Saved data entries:
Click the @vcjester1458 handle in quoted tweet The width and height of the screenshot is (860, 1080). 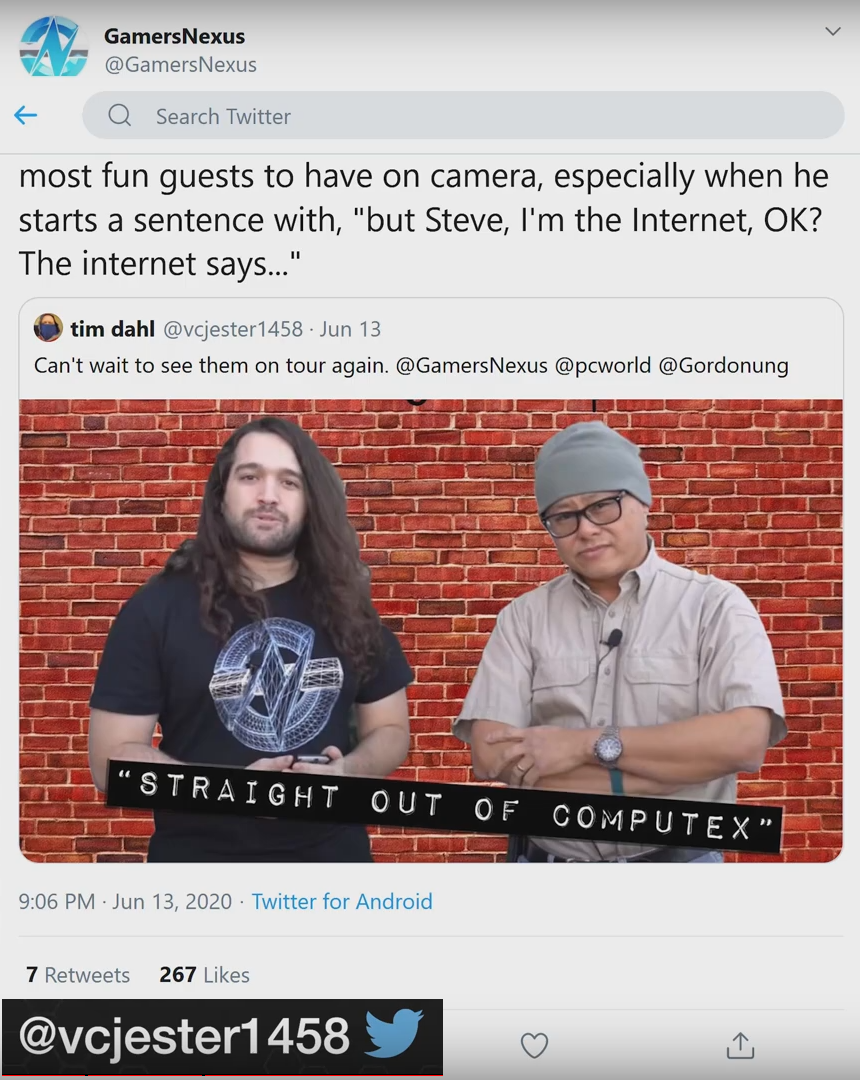[x=233, y=329]
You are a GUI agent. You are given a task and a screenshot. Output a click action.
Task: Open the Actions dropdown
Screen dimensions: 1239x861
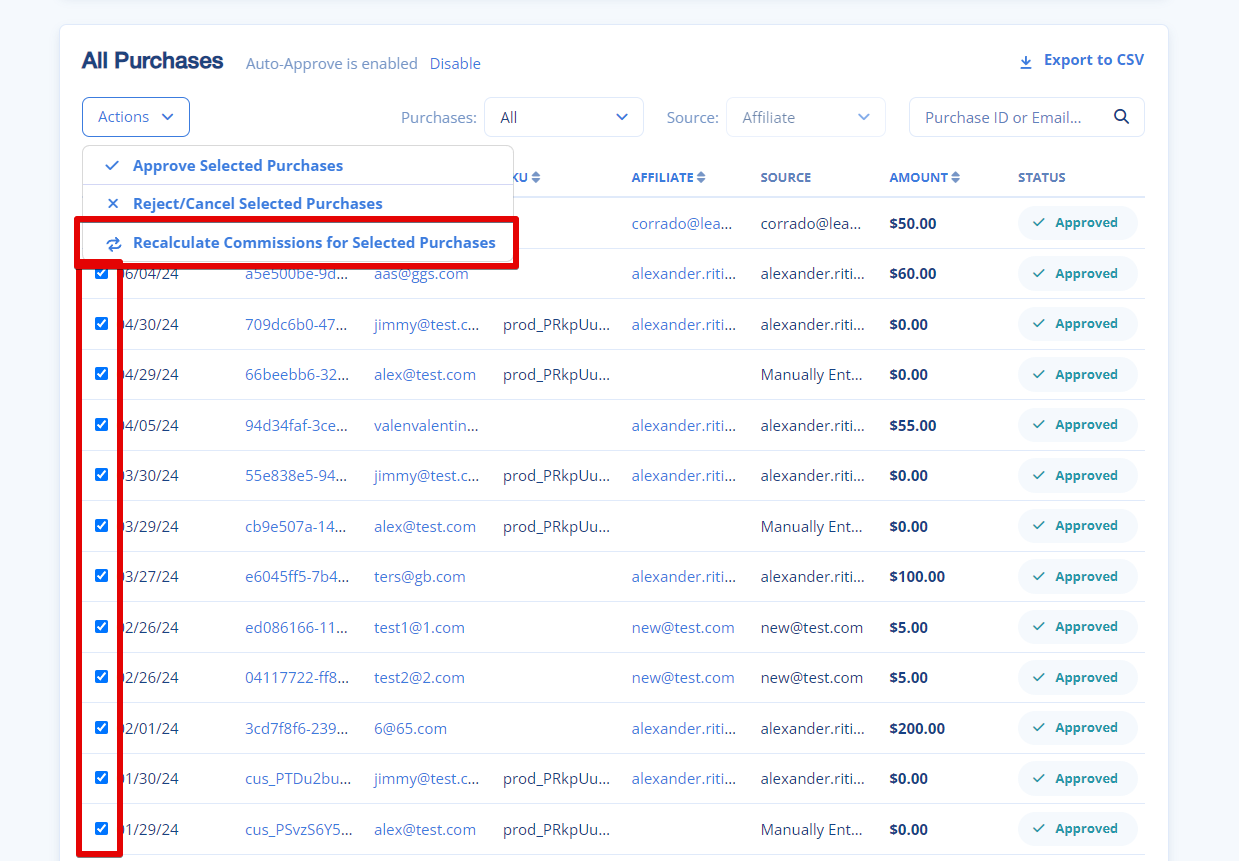tap(135, 116)
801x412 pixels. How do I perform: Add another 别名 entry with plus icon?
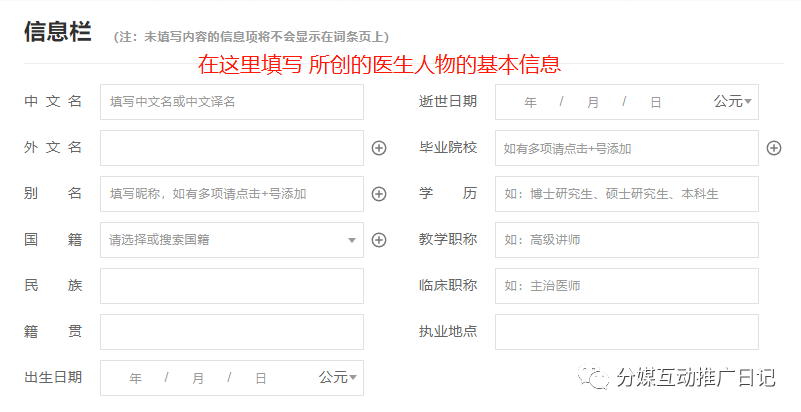379,194
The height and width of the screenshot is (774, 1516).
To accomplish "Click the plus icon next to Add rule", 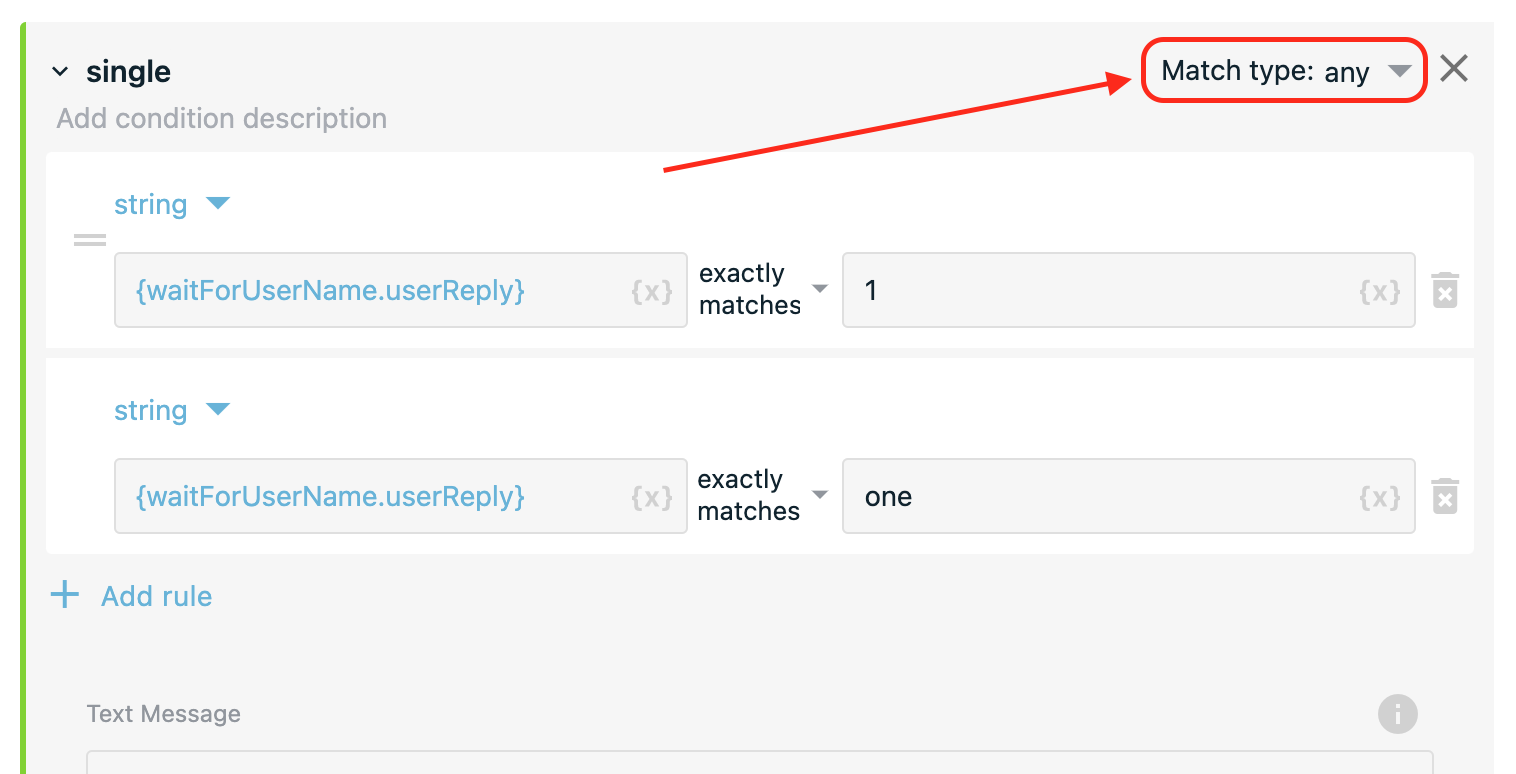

What to do:
Pictures stay out of this copy. Retype exactly the lines from the one with "The height and" through the last line of the data, both ends included, and nothing more.

Task response:
The height and width of the screenshot is (774, 1516).
To accomplish "Click the plus icon next to Add rule", 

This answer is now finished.